> **Your task**
Please output, character for character, the rows below from the line containing "What do you see at coordinates (52, 47)" up to and including the line containing "code-line: 4 │".

::::::::::

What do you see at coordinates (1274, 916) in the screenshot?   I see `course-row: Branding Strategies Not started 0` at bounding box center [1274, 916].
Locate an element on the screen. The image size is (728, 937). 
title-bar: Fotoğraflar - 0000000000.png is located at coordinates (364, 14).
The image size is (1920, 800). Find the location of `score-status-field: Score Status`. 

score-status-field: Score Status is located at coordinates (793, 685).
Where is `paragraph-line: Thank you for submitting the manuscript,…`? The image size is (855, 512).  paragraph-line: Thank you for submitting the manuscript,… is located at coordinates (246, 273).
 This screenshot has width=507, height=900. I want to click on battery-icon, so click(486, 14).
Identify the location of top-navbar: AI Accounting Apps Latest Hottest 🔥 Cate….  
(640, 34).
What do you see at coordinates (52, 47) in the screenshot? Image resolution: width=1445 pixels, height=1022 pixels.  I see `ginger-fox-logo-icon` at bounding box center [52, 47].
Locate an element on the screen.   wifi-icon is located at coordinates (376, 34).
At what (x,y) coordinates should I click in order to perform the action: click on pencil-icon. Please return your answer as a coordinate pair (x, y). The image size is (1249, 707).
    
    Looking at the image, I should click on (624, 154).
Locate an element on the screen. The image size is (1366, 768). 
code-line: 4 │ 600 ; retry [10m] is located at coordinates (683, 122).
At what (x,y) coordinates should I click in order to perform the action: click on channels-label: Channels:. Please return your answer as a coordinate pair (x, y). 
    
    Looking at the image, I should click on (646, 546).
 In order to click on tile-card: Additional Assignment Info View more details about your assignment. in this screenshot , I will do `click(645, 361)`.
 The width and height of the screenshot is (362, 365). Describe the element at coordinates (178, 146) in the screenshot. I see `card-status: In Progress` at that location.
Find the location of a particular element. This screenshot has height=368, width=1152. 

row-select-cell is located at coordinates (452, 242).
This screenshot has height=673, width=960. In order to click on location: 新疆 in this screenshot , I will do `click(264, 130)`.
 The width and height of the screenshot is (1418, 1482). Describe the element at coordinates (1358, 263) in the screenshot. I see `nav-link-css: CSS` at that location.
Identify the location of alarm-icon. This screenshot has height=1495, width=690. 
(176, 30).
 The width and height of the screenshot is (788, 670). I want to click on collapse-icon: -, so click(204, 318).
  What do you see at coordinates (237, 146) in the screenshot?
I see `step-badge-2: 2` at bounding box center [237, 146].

::::::::::

> **Result for this exercise**
What do you see at coordinates (52, 47) in the screenshot? Image resolution: width=1445 pixels, height=1022 pixels.  I see `ginger-fox-logo-icon` at bounding box center [52, 47].
Locate an element on the screen.   wifi-icon is located at coordinates (376, 34).
At what (x,y) coordinates should I click in order to perform the action: click on pencil-icon. Please return your answer as a coordinate pair (x, y). The image size is (1249, 707).
    
    Looking at the image, I should click on (624, 154).
Locate an element on the screen. The image size is (1366, 768). 
code-line: 4 │ 600 ; retry [10m] is located at coordinates (683, 122).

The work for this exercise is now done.